We didn't really articulate how critical black order members were/are to
bailing us all out of our unconscious cultural reductionisms. I write, of
course, as one of the "pinkies" who showed up in 5th City after the 1968
riots. It was absolutely essential that black colleagues in the community
and in the Order gave their permission for us crazy white people to stay in
5th City. They claimed us as colleagues, they put up with us, they protected
us, and they confronted us with our unconscious embodiment of white male
privilege and racism. They grounded us in the experience of suffering in the
community and joined with us in working to transcend the internalized racist
stereotypes we were all struggling with. I suspect people of color in the
Order had an often unacknowledged burden to bear in dealing with white male
dominance. 
It wasn't just that people of color were just as totally on top of
everything as the white male leadership was (in other words, comfortable
operating with the rational gifts of the white Ur). More importantly, coming
from another profound experience of humanness, these colleagues often
surprised us in their freedom from being stuck in "white man's
consciousness", so to speak.
I'm trying to get beyond being yet another white person talking about black
people. Several years ago I had the privilege of working with Lela Mosley,
Ruth Carter, and Verdell Trice in getting the 5th City film released on DVD.
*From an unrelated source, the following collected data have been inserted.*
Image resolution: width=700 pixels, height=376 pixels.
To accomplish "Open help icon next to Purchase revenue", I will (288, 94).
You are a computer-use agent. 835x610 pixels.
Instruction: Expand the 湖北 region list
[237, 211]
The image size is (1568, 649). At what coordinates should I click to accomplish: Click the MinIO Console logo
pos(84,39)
Lela was at the end of her days, in and out of the hospital, and on oxygen,
but she could sometimes talk with me on the phone. We were going over a list
of deceased 5th Citizens whose contributions would be honored on the DVD. I
would say, "What about So-and-so? Is she dead yet?" And Lela would say, "No,
she's still kicking!" We would laugh. And it was kind of funny, you know,
just to be standing in the Awe of all those people who had decided to give
their lives in that geography. Not that they were black or white,
economically advantaged or not. OR: In the Order. Or not. You get that? No
difference (despite the difference). I tell you we will be highly privileged
to join that company of 5th City Pioneers some day. 
Joe Mathews said that what he was most proud of was being a 5th Citizen. Not
of being the Dean of this crummy outfit called the Order. But (I would say)
of standing his ground and being his "be" with the profound humanness we
discovered and celebrated in 5th City. And if I can have just a tiny taste
of that in my privileged white man's life, and if I was able to add just the
smallest bit to the 'miracles' that we all participated in creating
together, I think that would be enough for me.